Moreover, although not specifically investigated in the present study, BCAA-induced neuron loss might have important implications for healthy individuals who use BCAAs as nutritional supplements. In our study, BCAA-treated rats consumed on average approximately 1.75 g/kg body wt. of BCAAs per day. While it is unclear precisely how this dose translates in humans, BCAA supplementation in high-performance athletes is highly variable and often well exceeds 1.0 g/kg per body wt. per day.75 It is currently unknown whether high-dose BCAA supplementation affects brain physiology, cognition or behavior in healthy individuals. Similarly, it is unknown whether BCAAs can lead to neuron loss in the absence of epilepsy. Further studies are needed to assess these possibilities.
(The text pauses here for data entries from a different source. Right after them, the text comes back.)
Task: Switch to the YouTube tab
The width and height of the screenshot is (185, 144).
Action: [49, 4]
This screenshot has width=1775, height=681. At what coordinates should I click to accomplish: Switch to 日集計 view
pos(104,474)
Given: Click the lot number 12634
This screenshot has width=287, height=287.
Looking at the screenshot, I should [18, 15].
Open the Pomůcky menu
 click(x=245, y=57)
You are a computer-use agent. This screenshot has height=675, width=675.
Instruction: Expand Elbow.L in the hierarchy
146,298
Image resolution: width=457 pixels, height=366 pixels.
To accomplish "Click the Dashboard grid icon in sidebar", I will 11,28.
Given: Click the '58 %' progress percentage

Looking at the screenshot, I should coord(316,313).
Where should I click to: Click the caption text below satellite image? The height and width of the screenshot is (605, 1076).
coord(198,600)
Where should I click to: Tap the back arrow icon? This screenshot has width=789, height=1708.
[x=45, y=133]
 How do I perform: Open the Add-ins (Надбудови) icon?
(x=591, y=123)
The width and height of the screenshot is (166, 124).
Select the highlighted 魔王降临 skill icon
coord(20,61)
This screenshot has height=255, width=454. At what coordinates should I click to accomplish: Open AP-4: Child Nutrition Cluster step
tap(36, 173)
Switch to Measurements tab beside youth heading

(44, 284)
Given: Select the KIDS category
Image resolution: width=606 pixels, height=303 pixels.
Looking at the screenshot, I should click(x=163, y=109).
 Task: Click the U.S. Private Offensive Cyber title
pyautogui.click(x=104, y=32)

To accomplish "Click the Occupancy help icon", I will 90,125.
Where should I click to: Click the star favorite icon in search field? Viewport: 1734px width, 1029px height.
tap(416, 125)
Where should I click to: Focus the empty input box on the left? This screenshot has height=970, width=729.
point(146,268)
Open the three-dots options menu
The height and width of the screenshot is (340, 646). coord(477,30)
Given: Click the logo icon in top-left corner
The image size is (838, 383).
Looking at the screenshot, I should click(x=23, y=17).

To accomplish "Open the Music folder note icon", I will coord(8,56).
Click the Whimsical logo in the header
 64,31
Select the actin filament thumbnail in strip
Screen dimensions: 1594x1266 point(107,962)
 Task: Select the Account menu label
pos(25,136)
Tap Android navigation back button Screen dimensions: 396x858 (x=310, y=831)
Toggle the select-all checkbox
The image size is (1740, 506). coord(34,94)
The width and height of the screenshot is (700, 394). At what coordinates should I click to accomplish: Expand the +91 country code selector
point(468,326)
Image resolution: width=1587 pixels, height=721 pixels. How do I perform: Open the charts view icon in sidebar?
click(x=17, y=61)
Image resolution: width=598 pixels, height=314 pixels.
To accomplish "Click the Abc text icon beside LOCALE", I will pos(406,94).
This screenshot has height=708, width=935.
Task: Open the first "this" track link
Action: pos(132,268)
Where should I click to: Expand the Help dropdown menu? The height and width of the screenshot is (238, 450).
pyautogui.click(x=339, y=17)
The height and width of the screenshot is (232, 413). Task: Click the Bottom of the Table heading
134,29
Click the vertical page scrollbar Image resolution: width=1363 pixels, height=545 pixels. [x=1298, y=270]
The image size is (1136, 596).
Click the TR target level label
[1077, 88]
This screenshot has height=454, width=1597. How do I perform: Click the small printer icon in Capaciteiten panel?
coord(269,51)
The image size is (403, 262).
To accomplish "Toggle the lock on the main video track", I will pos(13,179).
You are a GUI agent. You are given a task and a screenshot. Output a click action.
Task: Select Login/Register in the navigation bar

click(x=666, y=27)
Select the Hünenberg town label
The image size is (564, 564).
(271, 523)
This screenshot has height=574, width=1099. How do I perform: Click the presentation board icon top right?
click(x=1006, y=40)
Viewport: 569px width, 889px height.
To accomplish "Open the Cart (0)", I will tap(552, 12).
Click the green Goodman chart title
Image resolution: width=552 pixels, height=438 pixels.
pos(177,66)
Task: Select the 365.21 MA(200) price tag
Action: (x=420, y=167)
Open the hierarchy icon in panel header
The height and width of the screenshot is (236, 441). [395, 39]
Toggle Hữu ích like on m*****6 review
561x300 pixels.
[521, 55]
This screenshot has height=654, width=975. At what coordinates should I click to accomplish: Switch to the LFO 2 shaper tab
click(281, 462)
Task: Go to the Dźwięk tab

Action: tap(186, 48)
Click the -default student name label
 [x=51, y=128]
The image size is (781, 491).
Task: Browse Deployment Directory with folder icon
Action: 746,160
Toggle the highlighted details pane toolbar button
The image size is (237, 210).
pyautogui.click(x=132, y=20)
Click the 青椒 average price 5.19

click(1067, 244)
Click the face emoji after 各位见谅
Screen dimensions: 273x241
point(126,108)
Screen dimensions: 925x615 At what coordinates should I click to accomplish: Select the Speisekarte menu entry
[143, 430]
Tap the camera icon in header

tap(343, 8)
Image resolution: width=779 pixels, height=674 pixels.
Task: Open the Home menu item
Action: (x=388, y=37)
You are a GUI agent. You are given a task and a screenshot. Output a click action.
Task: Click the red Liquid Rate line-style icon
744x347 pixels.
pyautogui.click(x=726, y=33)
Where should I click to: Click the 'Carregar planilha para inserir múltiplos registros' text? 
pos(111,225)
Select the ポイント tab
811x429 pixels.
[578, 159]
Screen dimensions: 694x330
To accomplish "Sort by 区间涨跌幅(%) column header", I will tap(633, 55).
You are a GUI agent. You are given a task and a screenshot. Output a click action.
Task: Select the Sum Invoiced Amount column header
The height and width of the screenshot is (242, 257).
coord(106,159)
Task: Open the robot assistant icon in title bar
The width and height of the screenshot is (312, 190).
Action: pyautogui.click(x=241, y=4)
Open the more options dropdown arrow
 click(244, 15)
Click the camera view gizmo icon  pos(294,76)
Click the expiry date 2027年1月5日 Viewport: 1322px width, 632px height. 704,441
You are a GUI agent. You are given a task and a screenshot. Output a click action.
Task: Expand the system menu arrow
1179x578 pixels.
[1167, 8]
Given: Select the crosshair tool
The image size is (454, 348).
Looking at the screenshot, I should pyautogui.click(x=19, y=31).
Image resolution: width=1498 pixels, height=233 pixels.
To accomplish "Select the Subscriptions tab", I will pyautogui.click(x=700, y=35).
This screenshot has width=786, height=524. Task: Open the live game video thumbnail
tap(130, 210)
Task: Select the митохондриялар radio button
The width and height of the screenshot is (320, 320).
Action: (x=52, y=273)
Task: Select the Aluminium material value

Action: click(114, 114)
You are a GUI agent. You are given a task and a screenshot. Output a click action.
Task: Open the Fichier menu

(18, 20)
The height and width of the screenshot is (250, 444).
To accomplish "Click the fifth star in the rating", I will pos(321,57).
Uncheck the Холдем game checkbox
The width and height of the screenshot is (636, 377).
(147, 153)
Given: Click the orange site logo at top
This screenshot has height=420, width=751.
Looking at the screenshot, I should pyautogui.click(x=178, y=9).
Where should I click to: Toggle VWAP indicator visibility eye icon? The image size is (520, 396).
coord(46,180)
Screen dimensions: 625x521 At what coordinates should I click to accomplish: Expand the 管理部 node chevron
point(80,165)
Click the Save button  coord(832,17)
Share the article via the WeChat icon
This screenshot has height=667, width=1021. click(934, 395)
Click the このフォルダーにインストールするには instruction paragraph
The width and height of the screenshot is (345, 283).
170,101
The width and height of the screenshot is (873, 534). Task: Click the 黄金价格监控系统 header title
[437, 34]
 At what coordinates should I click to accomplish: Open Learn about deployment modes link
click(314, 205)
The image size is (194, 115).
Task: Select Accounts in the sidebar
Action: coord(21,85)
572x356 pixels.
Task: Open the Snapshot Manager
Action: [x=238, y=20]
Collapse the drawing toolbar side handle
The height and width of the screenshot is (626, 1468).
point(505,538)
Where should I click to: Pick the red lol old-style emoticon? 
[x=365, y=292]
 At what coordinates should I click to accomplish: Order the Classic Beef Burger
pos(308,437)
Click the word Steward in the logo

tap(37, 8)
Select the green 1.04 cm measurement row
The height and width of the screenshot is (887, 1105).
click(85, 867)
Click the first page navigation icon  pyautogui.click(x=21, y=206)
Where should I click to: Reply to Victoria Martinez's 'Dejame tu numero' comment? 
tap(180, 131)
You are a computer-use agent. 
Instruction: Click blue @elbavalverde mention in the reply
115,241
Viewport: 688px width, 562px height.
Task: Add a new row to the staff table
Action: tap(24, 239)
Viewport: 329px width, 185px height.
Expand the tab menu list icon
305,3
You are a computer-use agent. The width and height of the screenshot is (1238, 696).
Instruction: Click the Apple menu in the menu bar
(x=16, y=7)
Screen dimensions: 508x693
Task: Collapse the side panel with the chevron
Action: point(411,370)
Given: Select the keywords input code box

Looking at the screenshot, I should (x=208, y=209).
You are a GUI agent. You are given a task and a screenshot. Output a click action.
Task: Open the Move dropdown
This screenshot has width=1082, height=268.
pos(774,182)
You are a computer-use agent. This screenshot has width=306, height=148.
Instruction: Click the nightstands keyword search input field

In summary, we demonstrated for the first time the effects of chronic BCAA ingestion on spontaneous seizures in a translationally-relevant model of MTLE. Chronic BCAA ingestion aggravated hilar neuron loss, but had no significant effect on the frequency of convulsive or non-convulsive spontaneous seizures in GS-inhibited, epileptic rats. Although the cortical spread of seizure activity was inhibited in the first week of BCAA supplementation, a longer duration of treatment facilitated the spread of seizures and aggravated neuron loss. These findings suggest that GS function may be necessary for the previously demonstrated anticonvulsant effects of BCAAs, and that chronic BCAA supplementation may facilitate seizure spread and aggravate neuron loss in a setting of MTLE.

Acknowledgments

TE and RD are supported by grants from the National Institutes of Health (NIH): NINDS R01 NS070824. SG is supported by grants from the Foundation for Anesthesia Education and Research (FAER) and the NIH: T32 GM086287. This work was also made possible by a grant from the National Center for Advancing Translational Sciences (NCATS; UL1 TR000142), a component of the NIH and the NIH Roadmap for Medical Research.